O sangue fugiu do meu rosto. Que coisa é essa? O sangue subiu, ela estava escondendo algo e com certeza tem a ver com Arthur? Não gosto de ser i****a.
— Onde você está? — perguntei, o tom estilhaçado.
— Estou longe da empresa, tive que pegar um táxi. Agora não posso falar, tenho que ir. — explicou ela. Em seguida desligou. Olhando o celular nas minhas mãos e fico sem ação. Por que ela fez isso? Vou descobrir se ela foi se encontrar com Arthur… Não quero nem pensar.

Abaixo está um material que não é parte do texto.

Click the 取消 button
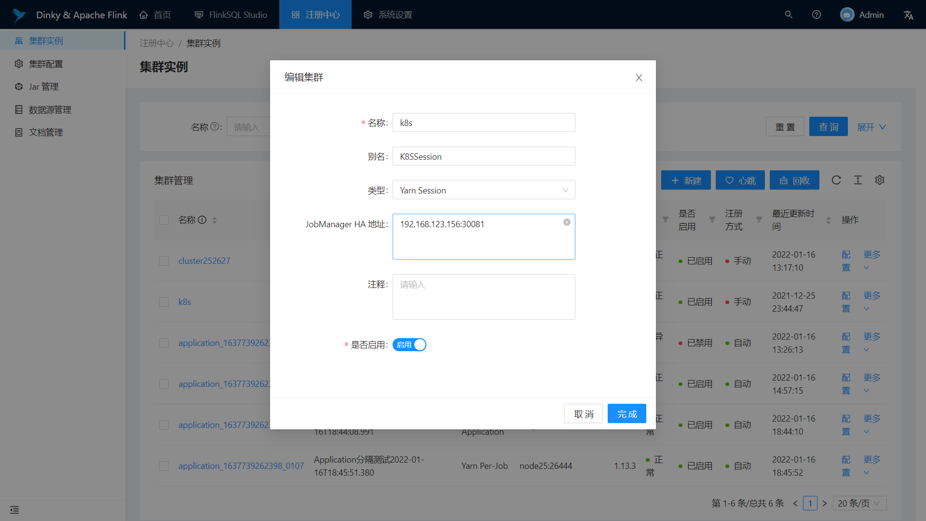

A decepção misturou-se à raiva: havia um espaço na minha posse que Arthur, sem perceber, invadira. Eu, que queria mantê-la só para mim, sentia-me traído. Mas a razão soprou-me uma última palavra:
— Vá ficar com ele. — a voz sai rouca. — Descanse. A gente se vê mais tarde.
— Alessandro, eu… — tentou ela, hesitante.
— Boa noite, Olivia. — desliguei, sem esperar uma resposta.
O telefone caiu na minha mão, indiferente. O corredor à minha frente permanecia vazio. A noite caía, enchendo as janelas de reflexos distorcidos. O suspense cresceu em mim como uma sombra viva: onde estaria Olivia agora, between two men, entre o cuidado de Arthur e o desejo que ela nao perdera por mim?
O relógio marcava o momento exato em que o jogo de paixão e poder se tornava ainda mais complexo. Eu sabia que, quando ela voltasse, enfrentaria não só o orgulho ferido, mas o medo de perdê-la para algo que escapava ao meu controle. Enquanto as luzes da cidade se acendiam em reflexo nas fachadas, percebi que a noite só começara — e eu não estava preparado para o que viria a seguir.